Listed by the Perry-Miller Streiff Group for the first time since its completion in 2001, the distinctive property at 3509 Crescent Avenue is now available for sale, priced at $4,990,000. In addition to the 4,671-square-foot (per tax rolls) main house, a 730-squarefoot (also per tax rolls) guest quarters above the three-car garage and a separate cabana bath are on the south side of the pool. The design aesthetic of the smaller structure complements that of the larger.
HRH is a lifelong student of architecture, and in 1992 established The Prince of Wales’s Institute of Architecture (now called The Prince’s Foundation). He was so stirred by Merrill’s designs, that after congratulating the architect on his remarkable body of work, he suggested one day they collaborate in the U.K. Merrill has also been recognized by winning the Seaside Prize, the Arthur Ross Award of the ICAA, and, most recently, the Driehaus Prize.
The vision for 3509 Crescent Avenue began with the current owners. The husband grew up in Highland Park and developed his eye for well-designed 1920’s English residential architecture while bicycling as a boy to Bradfield and the Village. He desired one day a home that would fit seamlessly into the neighborhood with authenticity but no pretension.
Through their ownership of a beach house in Seaside, the couple already knew Merrill.
The honeymoon cottages and the chapel he designed there received national AIA awards. After receiving a monograph of British architect C.F.A. Voysey’s work from the architects of Seaside (Duany Plater-Zyberk), the couple approached Merrill. They asked if he could meld the clever design of Voysey with the symmetries found in the work of another talented British architect, Edwin Lutyens. Merrill accepted the challenge and converted that vison into three-dimensional reality.
They searched for the right lot for five years. It was ultimately Dave Perry-Miller – also an avid fan of British architecture and fellow member of Preservation Dallas – who found a perfect half-acre lot for them in Old Highland Park. Fast forward 18 years, these specific blocks have become some of the most sought-after real estate in Dallas, based on the pedestrian-friendly locale. The Katy Trail is a block away as is the Knox-Travis corridor, home to some of Dallas’ most popular restaurants and shops.
At the start of the project, the couple brought in Warren Hill Johnson, the landscape architect responsible for the site and planting design for some of the most notable gardens within the Dallas Arboretum and Botanical Society. He made the home’s swimming pool
look more like a large reflecting pond by incorporating grass “decks,” and he created hisand-hers gardens that reflect the individualistic personalities of the couple.

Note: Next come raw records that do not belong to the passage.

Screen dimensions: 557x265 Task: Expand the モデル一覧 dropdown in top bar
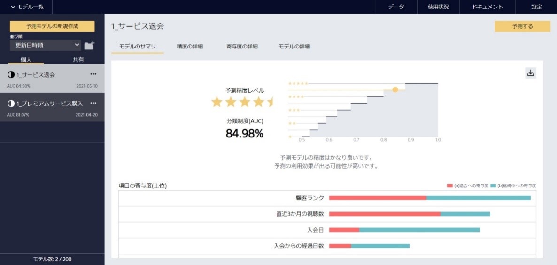27,7
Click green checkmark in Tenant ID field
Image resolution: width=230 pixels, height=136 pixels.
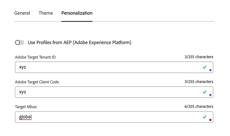coord(205,67)
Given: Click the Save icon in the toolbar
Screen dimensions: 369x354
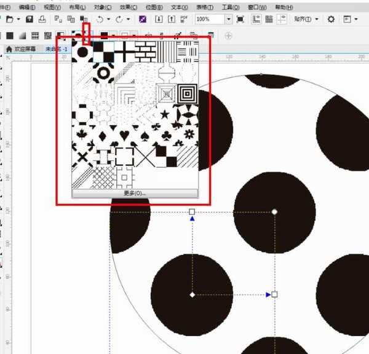Looking at the screenshot, I should click(x=28, y=20).
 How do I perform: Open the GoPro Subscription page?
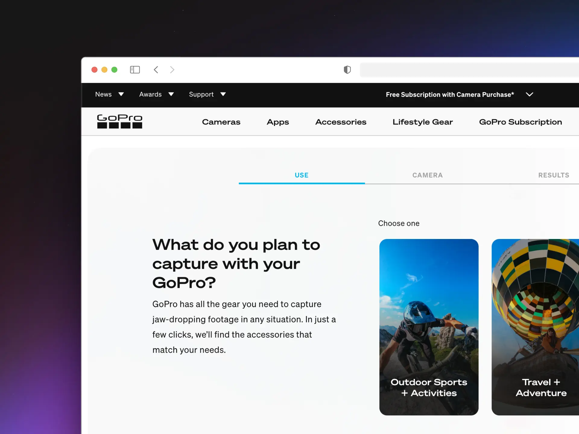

Merrill has stated that, of any house he has designed in his three decades of practice, the landscape and hardscape of the Crescent home are the most sympathetic to its architecture. The result is a truly unique and significant property that has inspired not only the letter from Prince Charles, but is also one of the very few “new” houses featured in The Homes of the Park Cities, Dallas (McAlester/Winters/Mackintosh) as a home that truly complements Highland Park’s century-old history.